He sat up to stretch with a yawn, waiting for the satisfying _pop_ of his spine. Not that Erzsébet necessarily noticed that because she was a little preoccupied with the sliver of skin visible as his shirt rode up.

It was so silly to feel affected by something so small, but when she looked up and noticed the focused frown that drew his eyebrows together and the mild pucker of his lips as he cleaned his glasses and she realized that maybe it was not so small and silly after all.

When Gilbert barrelled in not an hour later and began to tease Roderich relentlessly, Erzsébet left to get snacks and returned to find them sitting shoulder by shoulder against the bed frame, holding hands.

Gilbert offered his free hand to her and pulled her up to his side. She dropped her head on his shoulder with a soft sigh.
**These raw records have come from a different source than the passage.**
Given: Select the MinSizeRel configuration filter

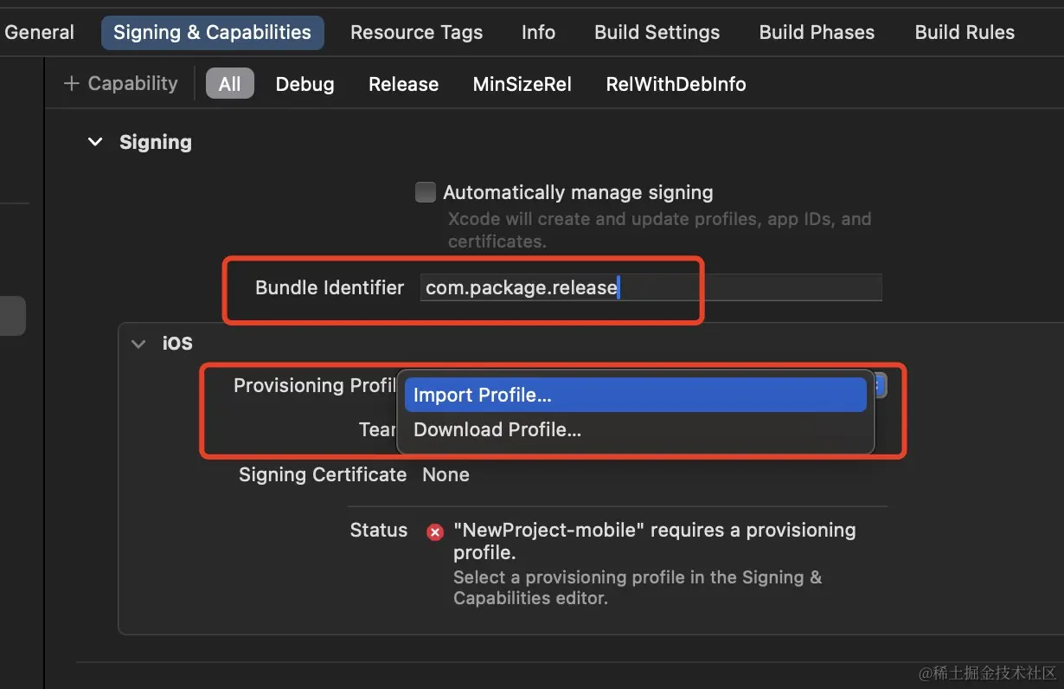Looking at the screenshot, I should click(522, 84).
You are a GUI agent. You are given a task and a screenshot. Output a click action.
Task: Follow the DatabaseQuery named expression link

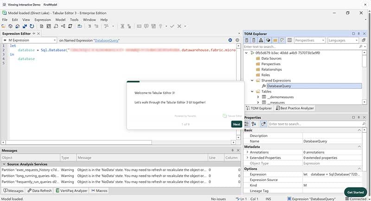coord(107,41)
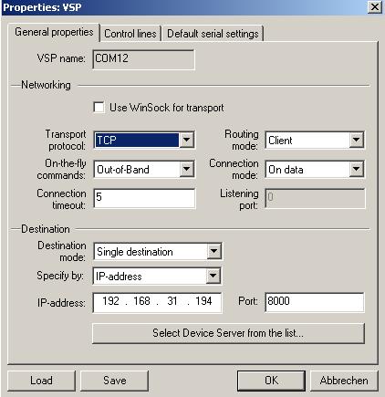The width and height of the screenshot is (385, 397).
Task: Click the last IP-address octet 194
Action: click(203, 301)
The lapses in sanity stretched until they were a genuine state of being, but Erzsébet didn’t know how to voice it to Roderich and Gilbert, so she didn’t mention it at all.

Somehow they knew anyway.

When prom rolled up, it was an unspoken agreement they would go with the three of them.

Her father gave a weary smile as she came downstairs in a long dress and hugged her tightly, calling her beautiful and muttering something about “the luck of those boys”, which made Erzsébet giggle and her father’s smile relax into something much more genuine.
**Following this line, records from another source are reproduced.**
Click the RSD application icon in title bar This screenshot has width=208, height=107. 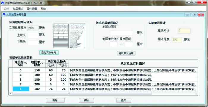[x=2, y=2]
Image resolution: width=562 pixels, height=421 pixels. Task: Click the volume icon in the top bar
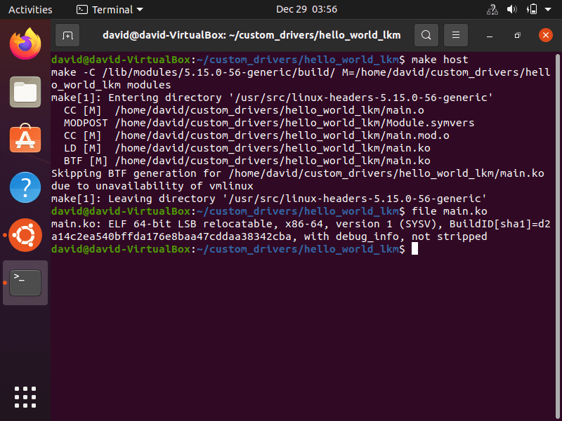[511, 10]
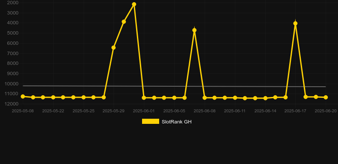This screenshot has height=164, width=338.
Task: Click the 2025-05-25 x-axis date label
Action: [x=83, y=111]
Gilbert arrived first, wearing a suit too big for his shoulders and offering a pink corsage with a little too much zest. It didn’t quite match her dress, but Erzsébet couldn’t care less as she clasped it around her left wrist.

Roderich came with the car, a perfectly cut suit and another pink corsage. He went pink in the face too when he realized this, snapping at Gilbert’s teasing before carefully wrapping it around Erzsébet’s free wrist.
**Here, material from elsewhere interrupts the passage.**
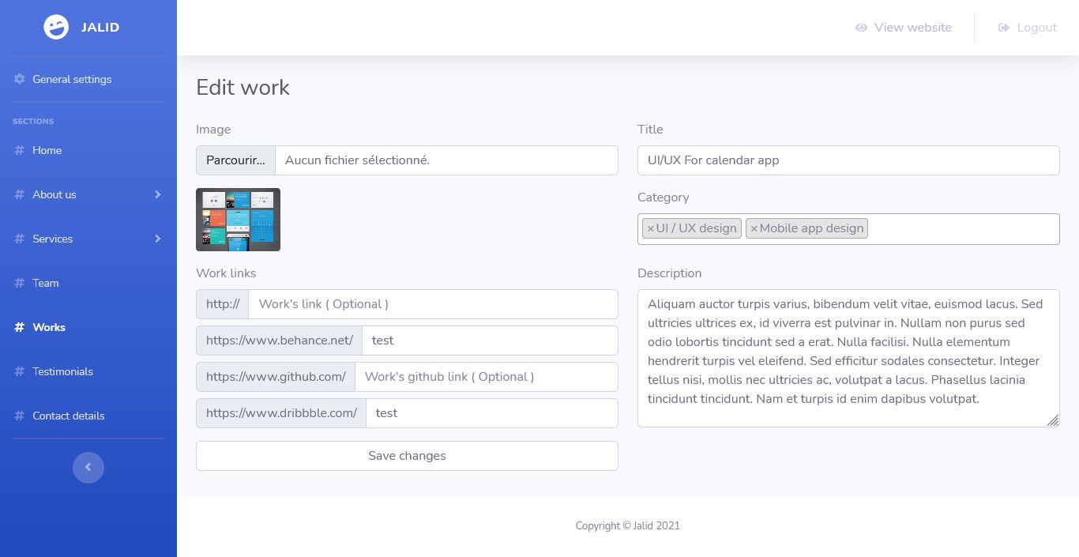Click the Parcourir file browse button
This screenshot has height=557, width=1079.
click(x=235, y=160)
Her father still insisted on a picture and Erzsébet was so grateful for his ease in this, for never making her choose. Maybe it was because he had had to make one of the most difficult choices in his life. Maybe it was just because he loved her and knew she loved them, Roderich and Gilbert, both.

Prom itself was rather strange because people seemed to think Erzsébet was being greedy, taking both the soccer star and the first violinist for herself, or that someone was thirdwheeling, or that they were there as just friends.

But they _weren_ _’t_. Because Roderich kept holding her hand and even smiled at Gilbert once or twice or the entire night. And Gilbert kept touching them both unnecessarily, hand on the small of Roderich’s back or an arm winding around Erzsébet’s waist. And Erzsébet, when they stood on her porch just barely past midnight, with the crickets chirping and the porch light offering the barest of illumination, pulled them in a tight, tight hug, first kissing Roderich’s cheek and then Gilbert’s.

“I love you both,” she whispered, head bowed. “I don’t care what anyone says; I don’t want to choose.”

Roderich sighed very softly while Gilbert tightened his arms around them. She could feel the press of their lips against her hairline and it was enough for her.

Her father opened the door eventually, not looking entirely surprised to see them all clinging to each other on the porch, and allowed for them to stay over, so long as they made sure their parents were aware.

When they all scooted into Erzsébet’s bed, and she made sure Roderich and Gilbert were tucked against her on either side, she felt she had made the right choice, for once. Maybe it was an unconventional choice, sure, but between Roderich’s calm decisiveness and Gilbert’s excitable tenacity, Erzsébet couldn’t even pretend to want to choose.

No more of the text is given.